Istruzioni del compito:
Cita parola per parola la parte del brano su Primo Levi compresa tra “Sì, il secondo” e “che rabbrividisce nuda.”, entrambi inclusi.

Brano citato:
++++
Mi ha sempre colpito l’immagine usata da Primo Levi quando paragona le donne di Auschwitz a rane d’inverno.
Sì, il secondo passo del celebre comando con cui Primo Levi si rivolge ai lettori di Se questo è un uomo: “Considerate se questa è una donna/ senza capelli e senza nome/ Senza più forza di ricordare/ Vuoti gli occhi e freddo il grembo/ Come una rana d’inverno.” Una rana d’inverno fa pensare a una bestiolina che rabbrividisce nuda.
++++
Dati forniti:
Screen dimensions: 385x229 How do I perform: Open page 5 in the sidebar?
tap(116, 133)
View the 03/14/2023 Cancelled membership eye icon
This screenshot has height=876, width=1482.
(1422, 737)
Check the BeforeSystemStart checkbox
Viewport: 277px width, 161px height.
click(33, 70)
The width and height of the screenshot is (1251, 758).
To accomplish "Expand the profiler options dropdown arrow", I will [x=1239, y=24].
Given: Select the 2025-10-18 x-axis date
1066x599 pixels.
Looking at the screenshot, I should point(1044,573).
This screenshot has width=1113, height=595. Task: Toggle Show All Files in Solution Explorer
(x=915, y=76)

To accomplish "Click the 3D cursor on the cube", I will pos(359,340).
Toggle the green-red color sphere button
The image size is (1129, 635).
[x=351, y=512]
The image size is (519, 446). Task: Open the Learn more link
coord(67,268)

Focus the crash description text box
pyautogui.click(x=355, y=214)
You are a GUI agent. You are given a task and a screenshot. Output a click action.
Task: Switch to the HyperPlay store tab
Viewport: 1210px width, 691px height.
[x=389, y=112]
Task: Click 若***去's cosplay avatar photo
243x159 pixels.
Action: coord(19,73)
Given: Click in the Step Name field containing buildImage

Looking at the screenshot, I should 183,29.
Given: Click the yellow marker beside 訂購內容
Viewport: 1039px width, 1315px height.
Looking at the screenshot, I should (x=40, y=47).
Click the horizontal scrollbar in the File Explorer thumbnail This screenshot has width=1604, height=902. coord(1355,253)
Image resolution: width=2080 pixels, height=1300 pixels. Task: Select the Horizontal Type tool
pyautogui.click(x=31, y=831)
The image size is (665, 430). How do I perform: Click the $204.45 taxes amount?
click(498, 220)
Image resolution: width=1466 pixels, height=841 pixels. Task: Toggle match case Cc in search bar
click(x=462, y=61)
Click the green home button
++++
Risposta scritta:
Sì, il secondo passo del celebre comando con cui Primo Levi si rivolge ai lettori di Se questo è un uomo: “Considerate se questa è una donna/ senza capelli e senza nome/ Senza più forza di ricordare/ Vuoti gli occhi e freddo il grembo/ Come una rana d’inverno.” Una rana d’inverno fa pensare a una bestiolina che rabbrividisce nuda.